- WHAT IS NEEDED -
A picture-free, exact transcript of the entries below is required.

Collected data entries
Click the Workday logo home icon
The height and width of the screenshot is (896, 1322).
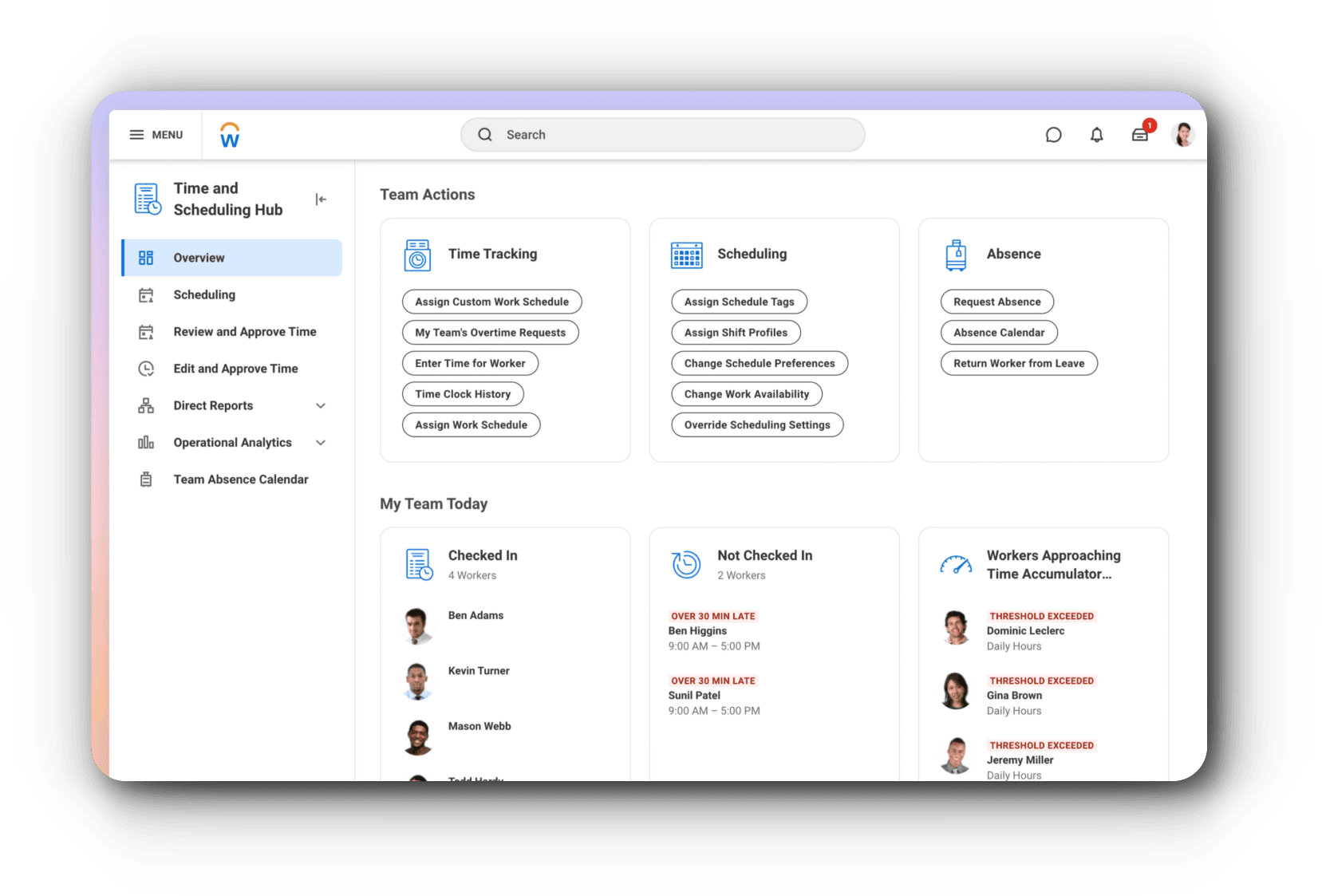pos(230,135)
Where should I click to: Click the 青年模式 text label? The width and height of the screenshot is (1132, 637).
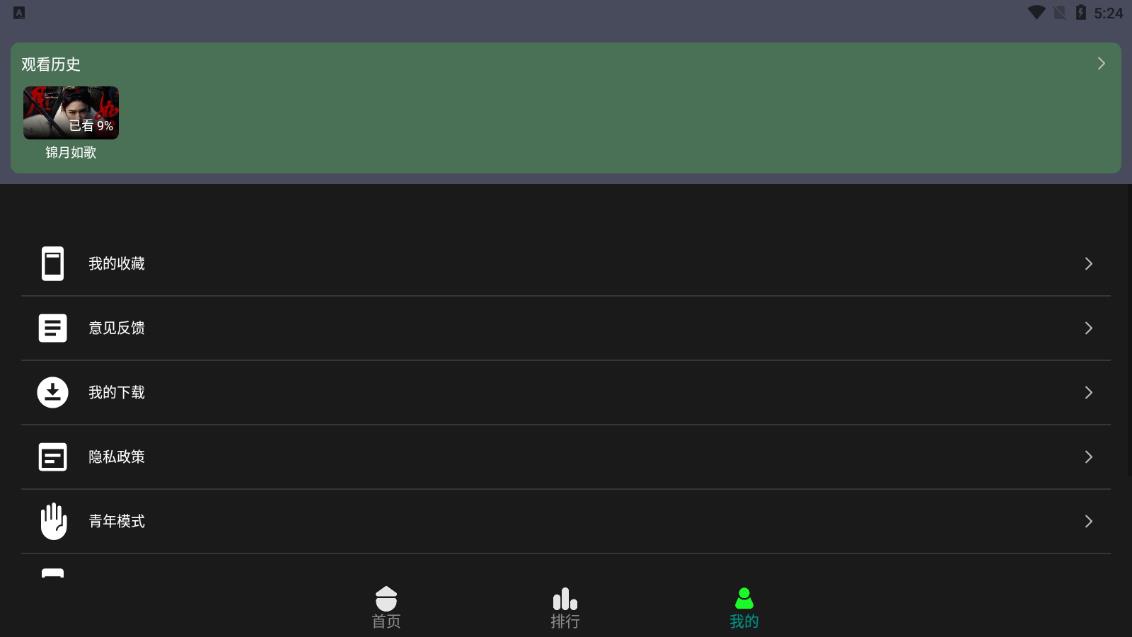click(117, 521)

- REPLY -
Click the Workday logo home icon
The height and width of the screenshot is (896, 1322).
pos(230,135)
Where should I click to: Click the 青年模式 text label? The width and height of the screenshot is (1132, 637).
click(117, 521)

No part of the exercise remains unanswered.